→ What the task requires
Leaving out all pictures, copy the lines below exactly, from the line with "Task: Close the 主力资金 indicator panel" to the last line, both ends included.

→ Data to use
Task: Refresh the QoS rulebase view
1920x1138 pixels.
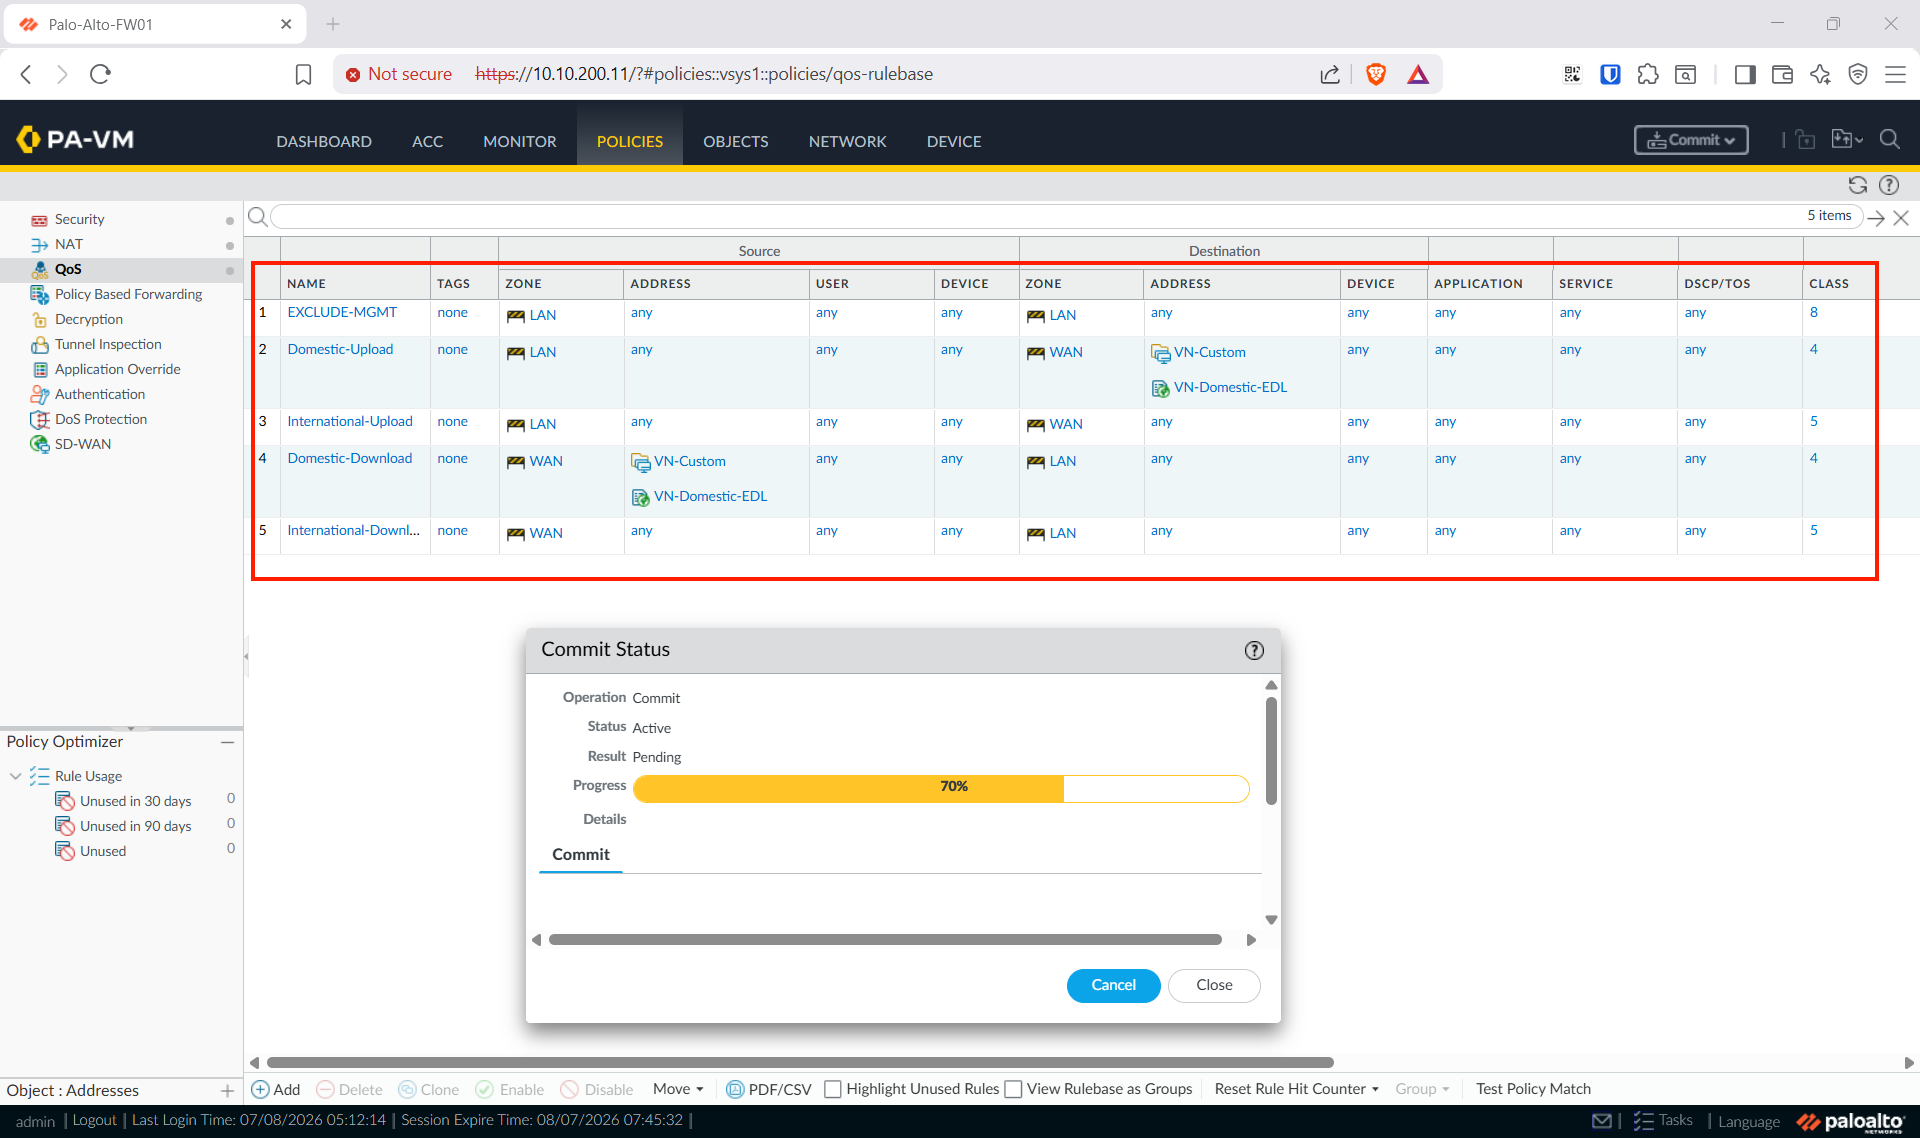Action: coord(1857,185)
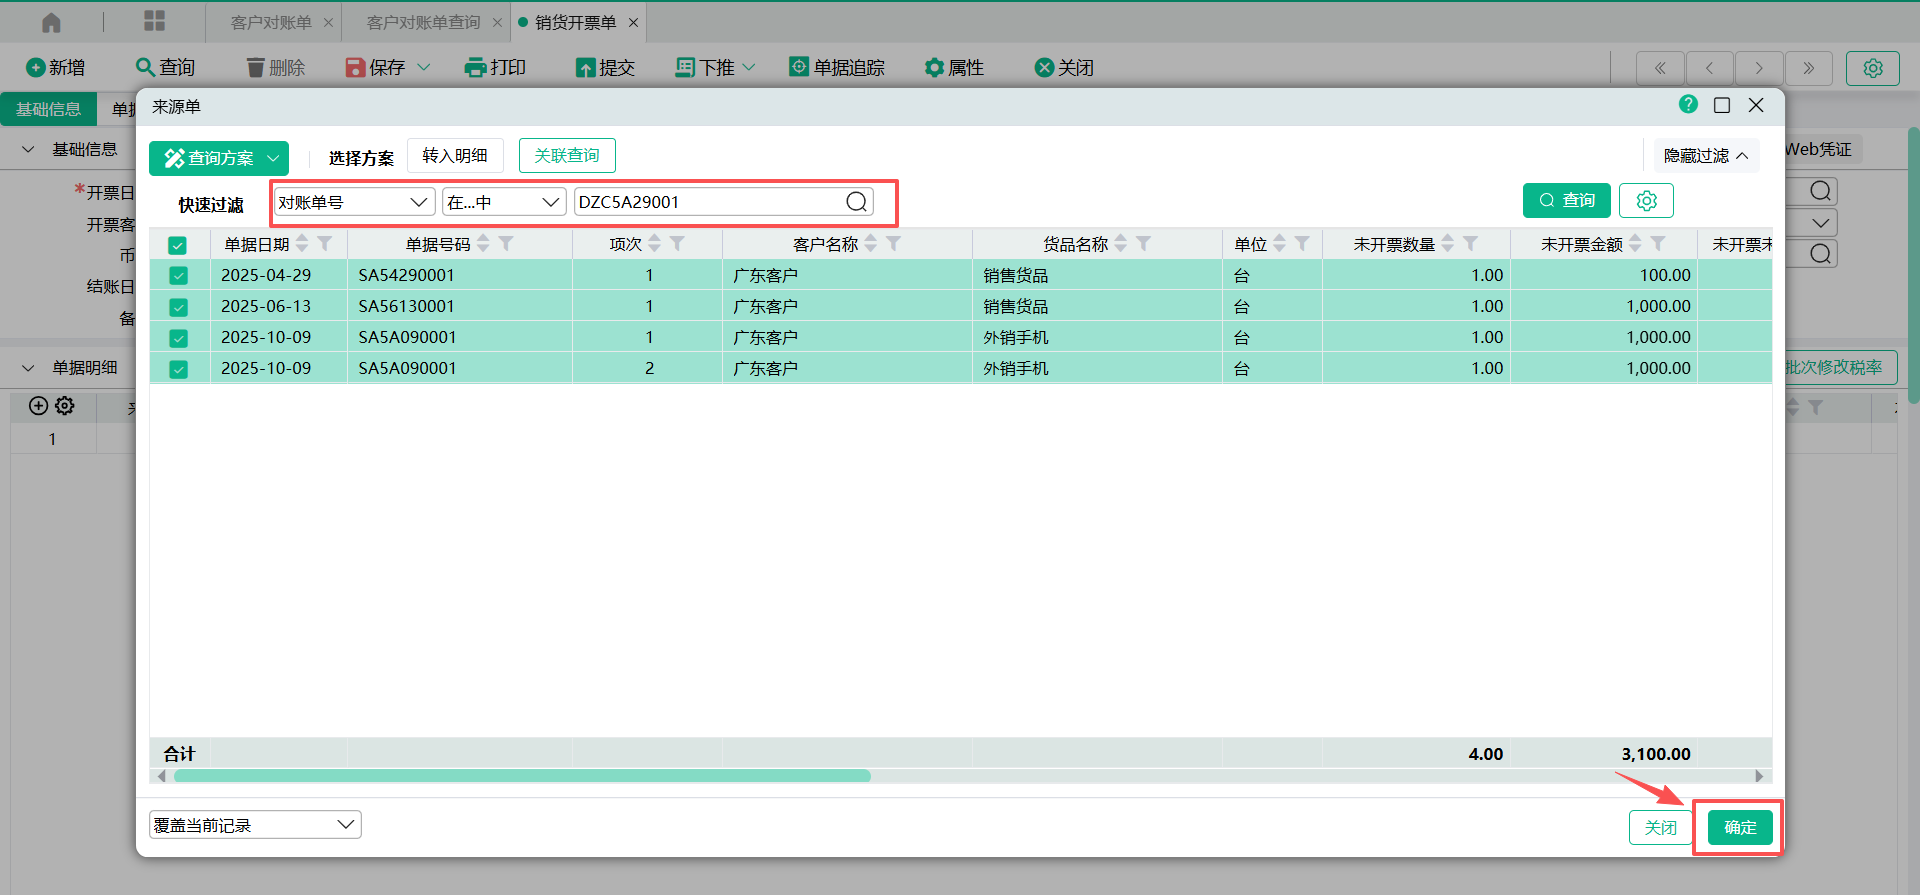Click the help question mark icon
This screenshot has height=895, width=1920.
tap(1688, 105)
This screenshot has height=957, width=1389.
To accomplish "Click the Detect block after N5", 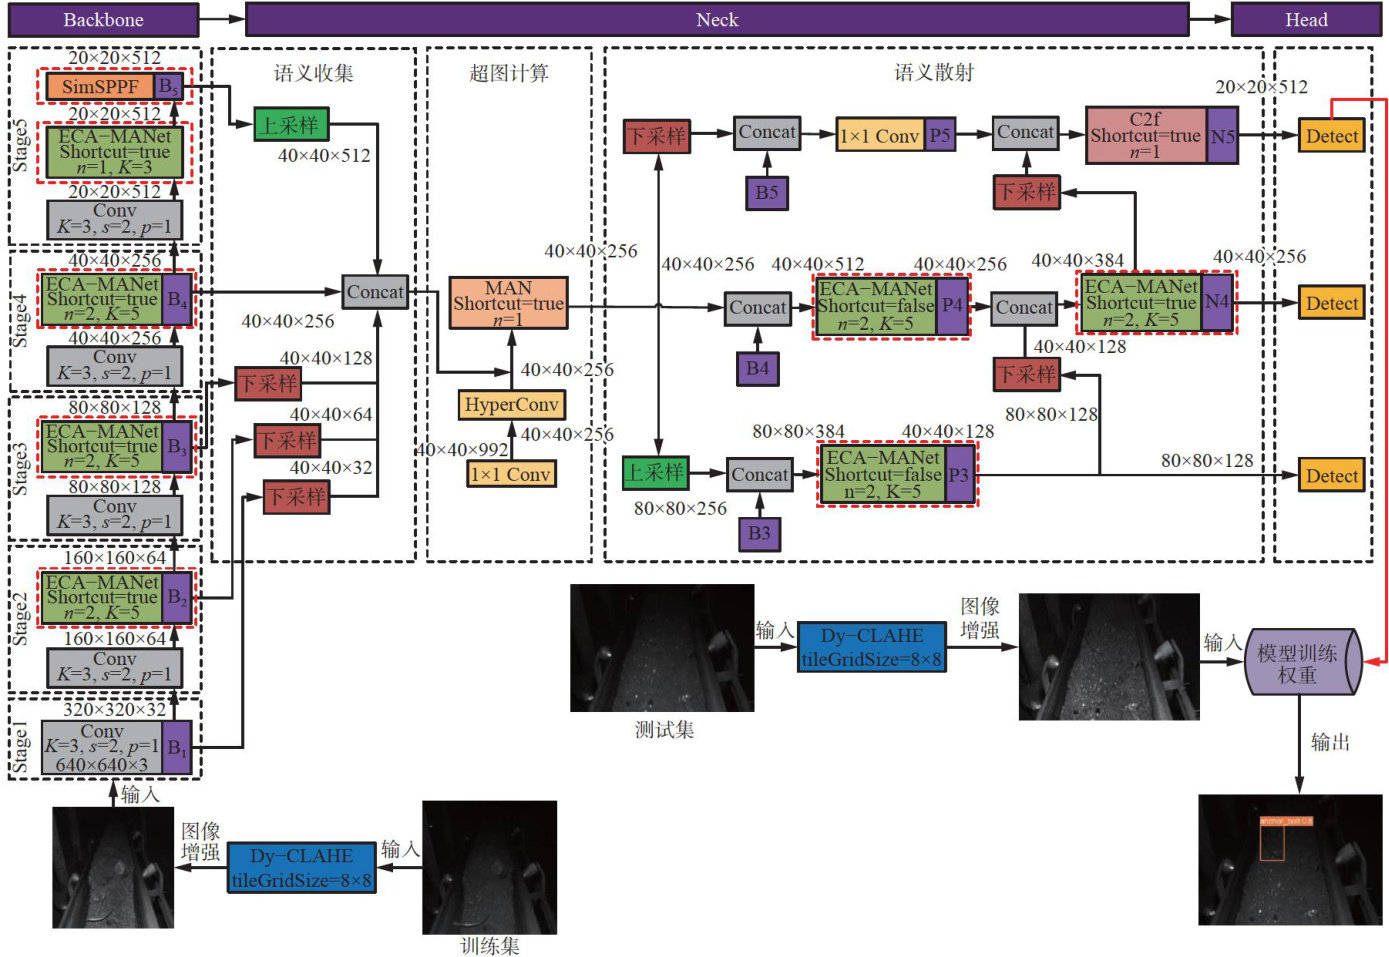I will (1331, 136).
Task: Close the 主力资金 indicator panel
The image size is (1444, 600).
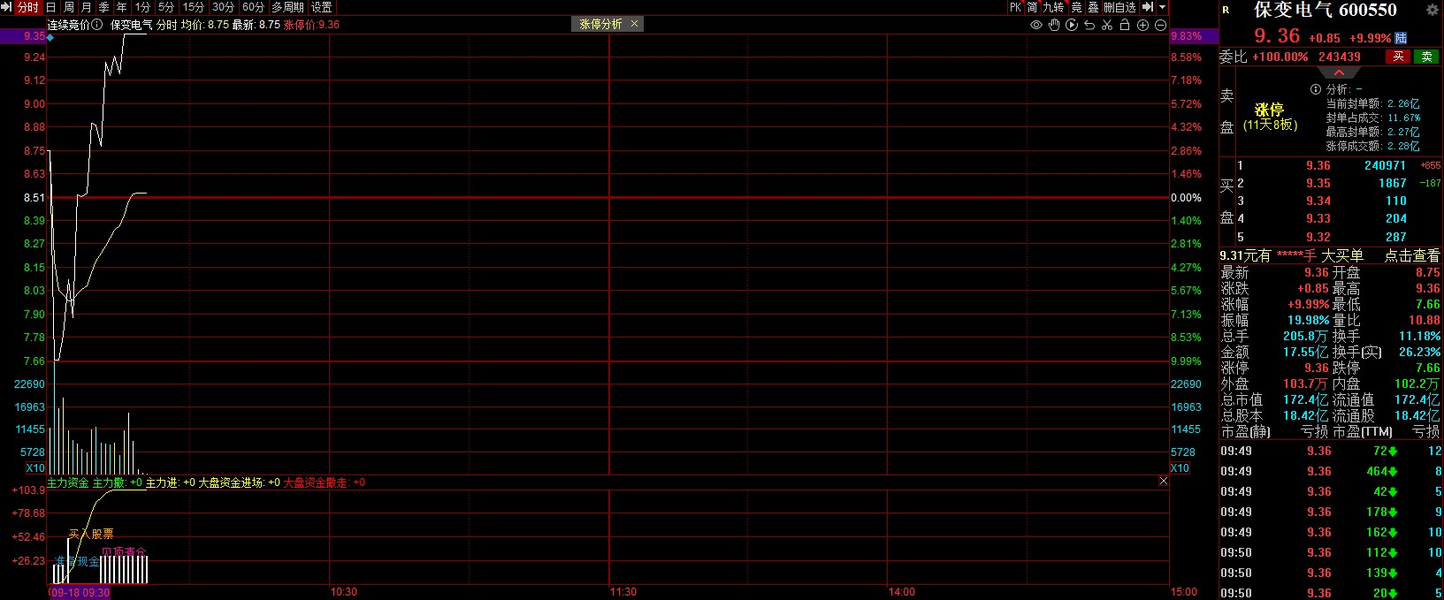Action: point(1163,482)
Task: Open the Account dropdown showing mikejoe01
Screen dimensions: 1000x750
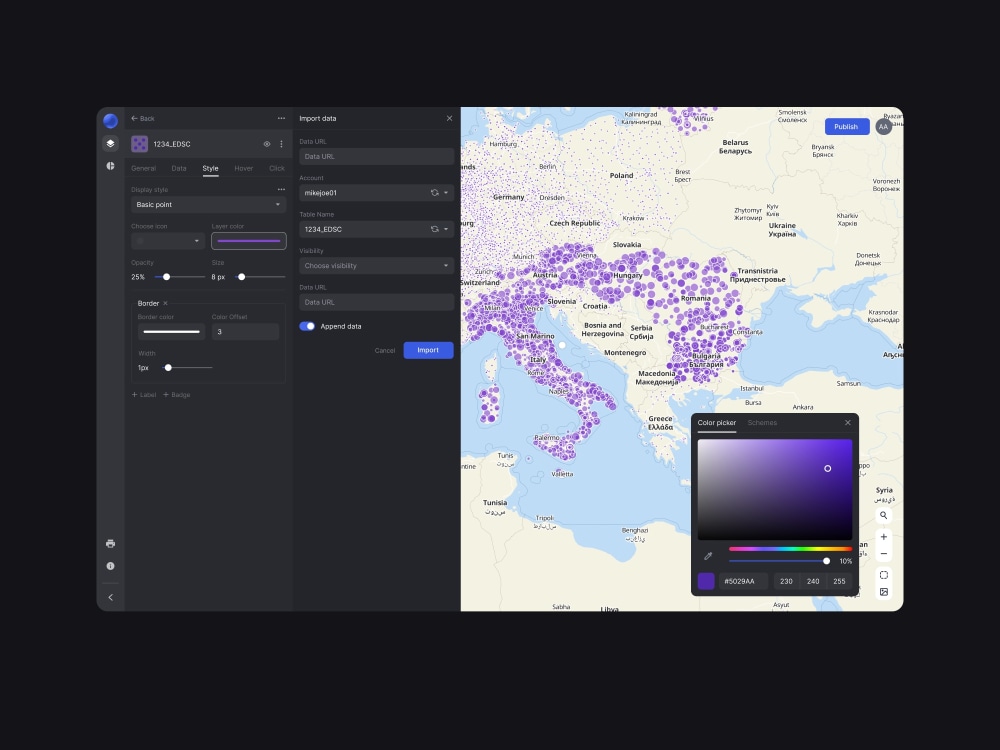Action: coord(376,192)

→ Solution
Task: Close the 主力资金 indicator panel
The image size is (1444, 600).
Action: point(1163,482)
Task: Open the Account dropdown showing mikejoe01
Screen dimensions: 1000x750
Action: coord(376,192)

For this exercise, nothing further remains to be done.